Hi. Currently I am using a custom threshold in case of my Memory
alerts. I have 2 main labels for my every node exporter target - cluster
and component.
My custom threshold till now has been
based on the component as I had to define that particular custom
threshold for all the servers of the component. But now, I have 5
instances, all from different components and I have to set the threshold
as 97. How do approach this?
My typical node exporter job.
- job_name: 'node_exporter_JOB-A'
static_configs:
- targets: [ 'x.x.x.x:9100' , 'x.x.x.x:9100']
labels:
cluster: 'Cluster-A'
env: 'PROD'
component: 'Comp-A'
scrape_interval: 10s
Recording rule for custom thresholds.
- record: abcd_critical
expr: 99.9
labels:
component: 'Comp-A'
- record: xyz_critical
expr: 95
labels:
node: 'Comp-B'
The expression for Memory Alert.
((node_memory_MemTotal_bytes
- node_memory_MemFree_bytes - node_memory_Cached_bytes) /
node_memory_MemTotal_bytes * 100) * on(instance) group_left(nodename)

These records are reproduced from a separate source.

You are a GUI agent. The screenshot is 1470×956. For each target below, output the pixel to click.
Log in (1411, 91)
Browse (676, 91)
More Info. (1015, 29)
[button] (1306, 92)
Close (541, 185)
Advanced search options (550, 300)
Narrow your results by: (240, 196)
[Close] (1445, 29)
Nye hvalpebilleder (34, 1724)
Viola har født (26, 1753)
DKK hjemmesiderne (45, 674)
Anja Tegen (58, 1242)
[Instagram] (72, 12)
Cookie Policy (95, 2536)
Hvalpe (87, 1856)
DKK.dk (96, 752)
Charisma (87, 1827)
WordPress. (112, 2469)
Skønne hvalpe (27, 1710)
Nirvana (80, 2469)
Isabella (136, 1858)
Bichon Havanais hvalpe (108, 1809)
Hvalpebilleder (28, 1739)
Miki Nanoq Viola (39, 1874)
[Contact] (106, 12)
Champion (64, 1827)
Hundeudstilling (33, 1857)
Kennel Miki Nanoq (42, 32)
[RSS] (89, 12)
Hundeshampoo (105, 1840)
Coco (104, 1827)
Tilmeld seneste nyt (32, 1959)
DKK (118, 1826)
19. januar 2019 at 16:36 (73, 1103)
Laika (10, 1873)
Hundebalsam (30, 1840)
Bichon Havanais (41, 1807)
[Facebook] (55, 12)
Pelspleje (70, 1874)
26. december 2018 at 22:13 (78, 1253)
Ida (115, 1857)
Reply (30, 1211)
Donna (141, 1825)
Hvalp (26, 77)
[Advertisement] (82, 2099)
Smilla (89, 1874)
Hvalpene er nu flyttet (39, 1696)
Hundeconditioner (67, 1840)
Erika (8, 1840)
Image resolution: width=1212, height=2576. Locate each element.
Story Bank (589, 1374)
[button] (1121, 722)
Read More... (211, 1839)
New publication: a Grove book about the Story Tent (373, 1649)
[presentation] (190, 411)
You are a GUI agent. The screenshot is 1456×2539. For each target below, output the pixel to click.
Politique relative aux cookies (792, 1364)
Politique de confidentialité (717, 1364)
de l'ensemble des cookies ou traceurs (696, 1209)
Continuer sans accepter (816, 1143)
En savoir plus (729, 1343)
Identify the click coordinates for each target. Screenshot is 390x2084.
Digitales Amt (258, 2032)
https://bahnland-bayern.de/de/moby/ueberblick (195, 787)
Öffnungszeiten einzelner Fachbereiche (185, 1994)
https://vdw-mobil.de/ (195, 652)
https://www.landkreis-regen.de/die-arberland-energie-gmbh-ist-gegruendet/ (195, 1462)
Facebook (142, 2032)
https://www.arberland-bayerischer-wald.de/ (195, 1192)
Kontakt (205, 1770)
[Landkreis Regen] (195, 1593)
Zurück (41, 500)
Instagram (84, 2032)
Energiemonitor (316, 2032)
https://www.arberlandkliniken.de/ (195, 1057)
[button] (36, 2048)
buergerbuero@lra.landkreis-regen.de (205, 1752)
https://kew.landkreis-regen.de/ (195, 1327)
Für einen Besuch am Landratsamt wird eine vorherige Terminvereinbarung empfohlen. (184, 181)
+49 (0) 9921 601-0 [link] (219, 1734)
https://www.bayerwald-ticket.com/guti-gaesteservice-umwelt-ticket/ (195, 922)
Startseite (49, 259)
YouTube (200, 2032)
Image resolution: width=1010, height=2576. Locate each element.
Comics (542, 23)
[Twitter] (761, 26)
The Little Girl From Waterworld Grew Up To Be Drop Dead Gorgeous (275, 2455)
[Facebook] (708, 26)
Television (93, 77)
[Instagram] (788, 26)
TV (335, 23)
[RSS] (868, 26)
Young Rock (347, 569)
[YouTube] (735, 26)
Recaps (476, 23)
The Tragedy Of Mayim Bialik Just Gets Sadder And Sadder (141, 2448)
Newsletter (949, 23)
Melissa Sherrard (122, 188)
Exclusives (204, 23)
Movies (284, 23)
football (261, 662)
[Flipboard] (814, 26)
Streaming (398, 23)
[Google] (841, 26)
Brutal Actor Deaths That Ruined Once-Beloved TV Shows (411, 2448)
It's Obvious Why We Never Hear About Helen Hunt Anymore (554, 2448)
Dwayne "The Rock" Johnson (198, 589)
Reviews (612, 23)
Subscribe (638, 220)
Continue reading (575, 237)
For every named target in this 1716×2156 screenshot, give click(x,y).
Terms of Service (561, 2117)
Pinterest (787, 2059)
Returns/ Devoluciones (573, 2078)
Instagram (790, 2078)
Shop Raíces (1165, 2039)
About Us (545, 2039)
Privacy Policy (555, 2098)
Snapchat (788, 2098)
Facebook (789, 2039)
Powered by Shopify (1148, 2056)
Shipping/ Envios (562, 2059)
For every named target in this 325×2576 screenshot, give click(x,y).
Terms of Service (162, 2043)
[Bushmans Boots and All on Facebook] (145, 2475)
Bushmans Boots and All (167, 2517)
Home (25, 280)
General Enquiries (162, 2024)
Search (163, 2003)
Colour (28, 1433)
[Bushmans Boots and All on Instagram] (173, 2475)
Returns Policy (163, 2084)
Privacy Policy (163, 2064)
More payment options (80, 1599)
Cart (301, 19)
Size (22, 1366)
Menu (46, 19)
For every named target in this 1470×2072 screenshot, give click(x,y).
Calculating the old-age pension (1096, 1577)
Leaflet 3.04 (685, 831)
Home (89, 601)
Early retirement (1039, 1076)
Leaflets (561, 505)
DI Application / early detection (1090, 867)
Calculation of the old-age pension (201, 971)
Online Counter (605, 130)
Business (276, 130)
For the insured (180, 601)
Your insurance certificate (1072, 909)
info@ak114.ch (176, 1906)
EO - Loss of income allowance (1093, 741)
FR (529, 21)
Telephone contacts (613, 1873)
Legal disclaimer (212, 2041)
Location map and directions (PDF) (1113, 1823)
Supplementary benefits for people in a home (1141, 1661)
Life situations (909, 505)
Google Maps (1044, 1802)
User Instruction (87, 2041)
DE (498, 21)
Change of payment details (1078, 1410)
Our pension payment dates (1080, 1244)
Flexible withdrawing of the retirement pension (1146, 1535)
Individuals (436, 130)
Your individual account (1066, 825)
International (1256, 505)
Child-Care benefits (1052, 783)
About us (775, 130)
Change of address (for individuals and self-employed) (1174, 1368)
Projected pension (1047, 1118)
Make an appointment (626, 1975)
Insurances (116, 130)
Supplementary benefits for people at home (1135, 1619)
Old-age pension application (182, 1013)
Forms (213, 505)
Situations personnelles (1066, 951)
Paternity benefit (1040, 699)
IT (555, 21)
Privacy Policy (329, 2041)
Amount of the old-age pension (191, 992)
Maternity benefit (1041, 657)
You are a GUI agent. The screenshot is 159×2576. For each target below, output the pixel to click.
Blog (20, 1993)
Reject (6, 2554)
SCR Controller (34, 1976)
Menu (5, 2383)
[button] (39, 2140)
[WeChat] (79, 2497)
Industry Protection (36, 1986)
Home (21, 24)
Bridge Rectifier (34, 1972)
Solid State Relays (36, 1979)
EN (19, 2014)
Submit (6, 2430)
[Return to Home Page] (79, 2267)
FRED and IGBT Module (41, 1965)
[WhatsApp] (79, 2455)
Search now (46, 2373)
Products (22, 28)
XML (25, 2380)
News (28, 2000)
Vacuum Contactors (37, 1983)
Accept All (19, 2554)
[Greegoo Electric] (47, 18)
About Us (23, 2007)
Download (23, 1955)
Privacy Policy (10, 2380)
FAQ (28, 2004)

node_uname_info > on(component) group_left() (abcd_critical or xyz_critical
or on(component) count by (component)((node_memory_MemTotal_bytes -
node_memory_MemFree_bytes - node_memory_Cached_bytes) /
node_memory_MemTotal_bytes * 100) * 0 + 90)
Now, I have 5 servers with different components. How to include that in the most optimized manner?
Thanks in advance.